如何减少新一代测序实验中的错误?

青草

尽管测序技术在不断发展，但不论是哪种测序平台，测序过程中都不可避免地存在一些错误。《Nature Review Genetics》近日发表了一篇很有意思的综述，谈论了新一代DNA 测序技术（Next-Generation Sequencing, NGS）实验中错误的来源，以及如何利用重复来减少这些错误。文章的作者之一就是著名的遗传学大牛 George M. Church。


在实验过程中使用重复是经过时间检验的法则，然而，由于成本较高，以及深度测序已提供一种类型的重复这一事实，很多实验室忽略了重复的重要性。但“读取深度”的范围有限，而其他类型的重复，如技术重复、生物学重复及跨平台的重复也非常有用。


2011 年 7 月发表在《自然-生物技术》（Nature Biotechnology）上的一篇文章就曾为研究人员以及杂志审稿人敲响了警钟。文章指出，测序技术并不能消除生物学差异。和芯片技术一样，新一代测序技术也需要生物学重复。


在测序过程中，由于我们能够对样品进行多重分析，故良好的实验设计能够利用技术重复，对同一个样品进行多次测序。目前一些研究使用技术重复，将数据集中起来用于进一步分析。


也有一些研究综合多个测序技术，来改善变异检出。例如， Illumina 的短读长搭配 PacBio 的长读长，这就是个跨平台重复的很好例子。上个月，《PNAS》在线版上发表了一篇文章，就是将 Illumina 与 PacBio 的测序技术结合起来，来解决异构体鉴定和定量的问题。


生物学重复是指对同一条件下同一宿主的多个生物学样品进行测序，这也是差异表达分析的必需。这篇综述就详细介绍了利用不同组织的生物学重复来校正变异检出中的错误。

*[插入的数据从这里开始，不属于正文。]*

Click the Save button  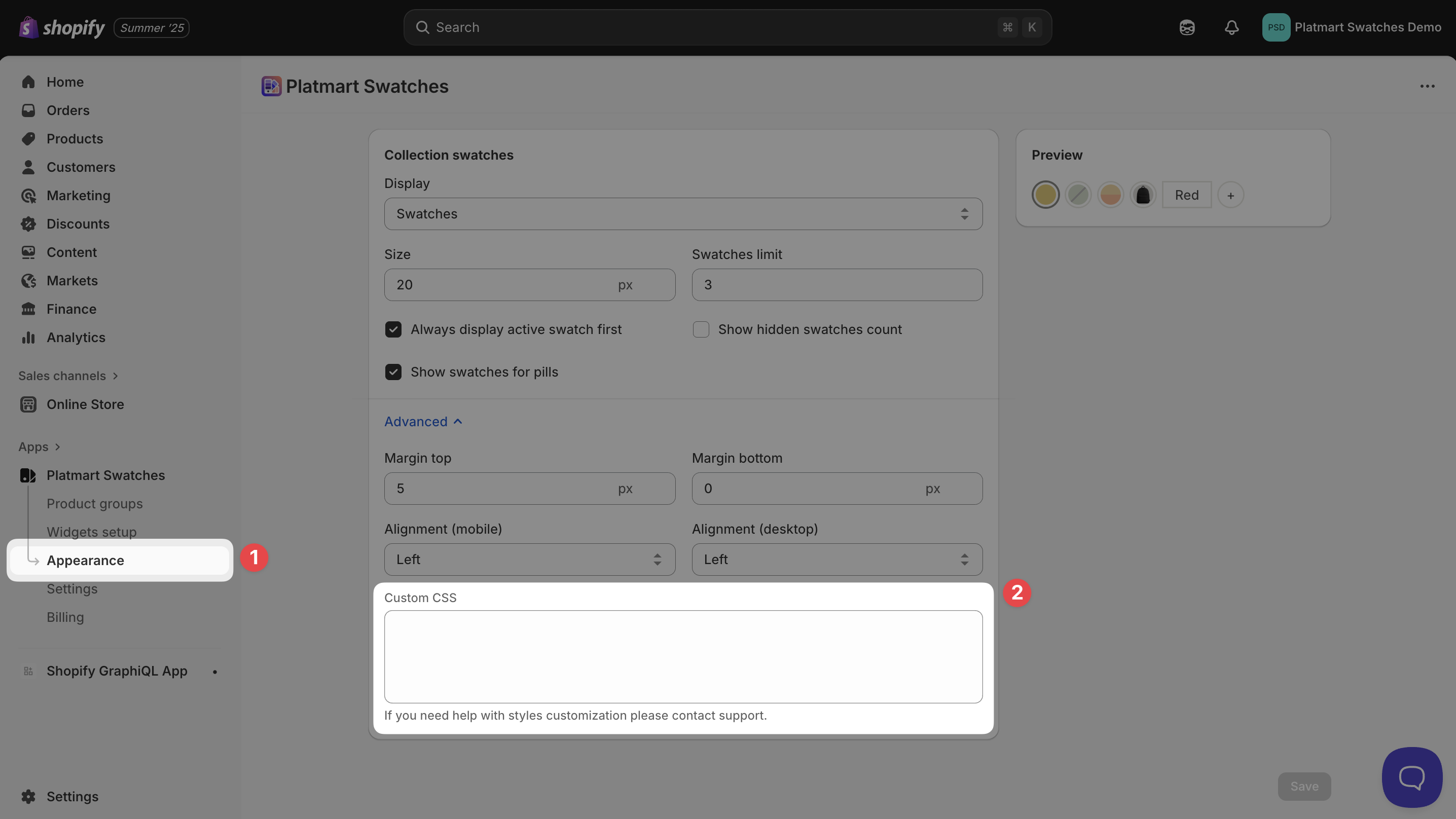(1304, 786)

它深入研究了三个来自 Complete Genomics 的全基因组序列数据。作者将 SNP 归为一致或不一致，这取决于所有重复是否一致。利用多个打分方案，如读取深度、基因表达得分和基因组质量得分，作者利用 ROC 样的曲线分析了真阳性和真阴性的比例。有趣的是，相对于基因组质量得分和表达得分，以读取深度作为质量得分却表现不佳。

当然，光靠重复也不能解决所有的测序错误。对于参考基因组不完整、插入、缺失或重复的错误，我们还要另想办法解决。

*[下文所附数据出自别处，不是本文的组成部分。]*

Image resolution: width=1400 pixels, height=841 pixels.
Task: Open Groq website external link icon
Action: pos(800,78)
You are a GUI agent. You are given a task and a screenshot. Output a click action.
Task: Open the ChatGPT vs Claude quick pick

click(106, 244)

此外，这篇文章还归类了错误的实验来源以及最早发现错误的文章。正如大家想象得一样，测序过程中的每一步都有可能混入错误，从样品制备到数据分析，因此大家一定要小心。


测序错误主要有三大类，分别来自样品制备、文库制备，以及测序和成像。


来源于样品制备的测序错误


1. 用户错误；例如，贴错标签。虽然这是个低级错误，但肯定不会没犯过。在芯片分析中，贴错标签和样品搞混可都是真事，有文献可查。


2. DNA 或 RNA 的降解；例如，组织自溶，福尔马林固定石蜡包埋（FFPE）组织制备过程中的核酸降解和交联。


3. 异源序列的污染；例如，那些支原体和异种移植的宿主。


4. DNA 起始量低。早在 2005 年人们就发现，在 PCR 过程中，DNA 起始量低的模板会以序列依赖的方式产生虚假的突变，主要是从 G 转变为 A。


来源于文库制备的测序错误


1. 用户错误；例如，一个样品的 DNA 残留到下一个，之前反应的污染。


2. PCR扩增错误。这个同上面第4点。


3. 引物偏向；例如，结合偏向，甲基化偏向，错配导致的偏向，非特异性结合和引物二聚体的形成，发夹结构和干扰环，熔解温度太高或太低引入的偏向。


4. 3’短捕获偏向，在高通量 RNA 测序的 poly(A) 富集过程中引入。


5. 独家突变；例如，那些由重复区域或独家变异的错配而引入的突变。


6. 机器故障；例如，PCR 循环温度不正确。


7. 嵌合读取。


8. 条形码和/或接头错误；例如，接头污染，缺乏条形码多样性和不兼容的条形码。


来源于测序和成像的测序错误


1. 用户错误；例如，流动槽过载引起的簇 crosstalk。


2. 移相；例如，不完整的延伸以及多个核苷酸而不是单个核苷酸的添加。


3. “Dead”荧光基团，受损的核苷酸以及重叠信号。


4. 序列背景；例如，富含 GC，同源和低复杂度的区域，及均聚物。


5. 机器故障；例如，激光器、硬盘、软件和流体系统出故障。


6. 链的偏向。


由此可见，测序错误可能来源于实验的每一步。除了设计各种重复，大家在操作过程中也定要留心，避免让错误有空子可钻。